Entscheidungsstichwort (Thema)

Crocs II

 

Leitsatz (amtlich)

1. Neben dem Hersteller kann auch eine Vertriebsgesellschaft Ansprüche aus § 4 Nr. 9 UWG geltend machen.

2. Zu den Anforderungen an die Darlegung der Marktbedeutung von Produkten des Umfelds, durch die die wettbewerbliche Eigenart des Produkts des Anspruchstellers geschwächt worden sein soll.

3. Eine Herkunftstäuschung kann grundsätzlich auch dann vorliegen, wenn in dem beanstandeten Produkt die prägenden Merkmale zweier unterschiedlicher Produkte des Anspruchstellers kombiniert werden.

 

Normenkette

UWG § 4 Nr. 9 lit. a

 

Verfahrensgang

LG Köln (Urteil vom 05.03.2013; Aktenzeichen 31 O 154/14)

 

Tenor

Die Berufung der Beklagten gegen das am 5.3.2013 verkündete Urteil der 31. Zivilkammer des LG Köln - 31 O 154/14 - wird zurückgewiesen.

Die Kosten des Berufungsverfahrens trägt die Beklagte.

Dieses Urteil und das genannte Urteil des LG sind vorläufig vollstreckbar. Die Beklagte kann die Vollstreckung durch die Klägerinnen abwenden, wenn nicht die Klägerinnen vor der Vollstreckung Sicherheit leisten. Die Höhe der Sicherheit beträgt

für den Tenor zu I.1 (Unterlassung) 200.000 EUR,

für den Tenor zu I. 2 (Auskunft) 20.000 EUR,

im Übrigen für die Beklagte 110 % des aufgrund der Urteile zu vollstreckenden Betrages, für die Klägerinnen 110 % des jeweils zu vollstreckenden Betrages.

Die Revision wird nicht zugelassen.

 

Gründe

(anstelle von Tatbestand und Entscheidungsgründen gemäß § 540 Abs. 1 ZPO)

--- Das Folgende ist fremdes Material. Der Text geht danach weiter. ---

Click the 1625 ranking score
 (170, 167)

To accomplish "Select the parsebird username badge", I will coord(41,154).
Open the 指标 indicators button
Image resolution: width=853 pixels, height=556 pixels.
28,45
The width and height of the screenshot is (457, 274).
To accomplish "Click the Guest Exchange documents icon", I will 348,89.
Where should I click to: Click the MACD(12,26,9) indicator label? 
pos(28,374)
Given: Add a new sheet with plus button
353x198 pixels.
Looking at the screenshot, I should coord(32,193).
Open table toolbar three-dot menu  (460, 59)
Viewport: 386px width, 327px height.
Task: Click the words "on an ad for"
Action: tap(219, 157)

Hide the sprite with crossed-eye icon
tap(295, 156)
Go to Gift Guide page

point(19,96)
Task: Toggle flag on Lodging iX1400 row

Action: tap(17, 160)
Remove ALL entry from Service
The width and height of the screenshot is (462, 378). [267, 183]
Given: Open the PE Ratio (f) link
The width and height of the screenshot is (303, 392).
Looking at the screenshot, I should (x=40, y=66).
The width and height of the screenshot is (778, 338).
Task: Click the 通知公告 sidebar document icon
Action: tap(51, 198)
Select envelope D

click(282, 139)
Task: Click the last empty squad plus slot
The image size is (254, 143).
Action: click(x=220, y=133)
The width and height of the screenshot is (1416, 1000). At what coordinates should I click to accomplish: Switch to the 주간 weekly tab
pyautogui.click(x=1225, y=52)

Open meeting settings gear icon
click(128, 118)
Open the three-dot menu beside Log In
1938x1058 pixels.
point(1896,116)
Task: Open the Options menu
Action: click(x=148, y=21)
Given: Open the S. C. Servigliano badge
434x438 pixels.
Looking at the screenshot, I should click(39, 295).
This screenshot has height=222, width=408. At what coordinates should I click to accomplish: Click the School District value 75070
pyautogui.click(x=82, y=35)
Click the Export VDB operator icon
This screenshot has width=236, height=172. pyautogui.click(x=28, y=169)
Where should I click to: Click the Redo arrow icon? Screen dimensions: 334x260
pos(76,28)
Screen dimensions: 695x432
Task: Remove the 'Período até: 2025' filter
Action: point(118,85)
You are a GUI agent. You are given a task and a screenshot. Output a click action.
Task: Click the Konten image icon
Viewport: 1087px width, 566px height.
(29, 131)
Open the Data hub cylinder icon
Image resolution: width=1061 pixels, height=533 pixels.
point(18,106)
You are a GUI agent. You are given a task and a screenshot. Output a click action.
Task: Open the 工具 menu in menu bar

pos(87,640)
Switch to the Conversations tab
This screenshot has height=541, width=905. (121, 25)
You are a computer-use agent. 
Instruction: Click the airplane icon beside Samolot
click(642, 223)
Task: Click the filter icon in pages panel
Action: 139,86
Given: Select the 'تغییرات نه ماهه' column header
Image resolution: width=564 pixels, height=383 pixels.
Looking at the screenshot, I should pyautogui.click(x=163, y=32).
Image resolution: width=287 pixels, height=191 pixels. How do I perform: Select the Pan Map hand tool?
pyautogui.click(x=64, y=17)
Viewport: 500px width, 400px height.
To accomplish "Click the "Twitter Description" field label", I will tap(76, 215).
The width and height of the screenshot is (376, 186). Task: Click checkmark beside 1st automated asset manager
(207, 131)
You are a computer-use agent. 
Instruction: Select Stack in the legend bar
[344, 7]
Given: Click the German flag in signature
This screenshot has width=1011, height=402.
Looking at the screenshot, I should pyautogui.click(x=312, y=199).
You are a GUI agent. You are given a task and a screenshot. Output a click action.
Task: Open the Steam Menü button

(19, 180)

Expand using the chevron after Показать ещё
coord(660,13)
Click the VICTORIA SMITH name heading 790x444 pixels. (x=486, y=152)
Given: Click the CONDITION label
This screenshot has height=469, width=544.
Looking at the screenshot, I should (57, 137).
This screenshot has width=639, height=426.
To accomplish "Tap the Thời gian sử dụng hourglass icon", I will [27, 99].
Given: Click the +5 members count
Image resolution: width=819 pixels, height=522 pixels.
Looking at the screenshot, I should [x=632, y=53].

I. Die Klägerin zu 1) ist Herstellerin der Freizeitschuhe "Crocs", die sie weltweit vertreibt. Die Klägerin zu 2) ist eine exklusiv für den Vertrieb in Europa zuständige Tochtergesellschaft der Klägerin zu 1). Der Verkauf der "Crocs" findet seit 2005 auch in Deutschland statt. Mittlerweile bieten die Klägerinnen eine Vielzahl unterschiedlicher Kollektionen mit über 544 Schuhmodellen an.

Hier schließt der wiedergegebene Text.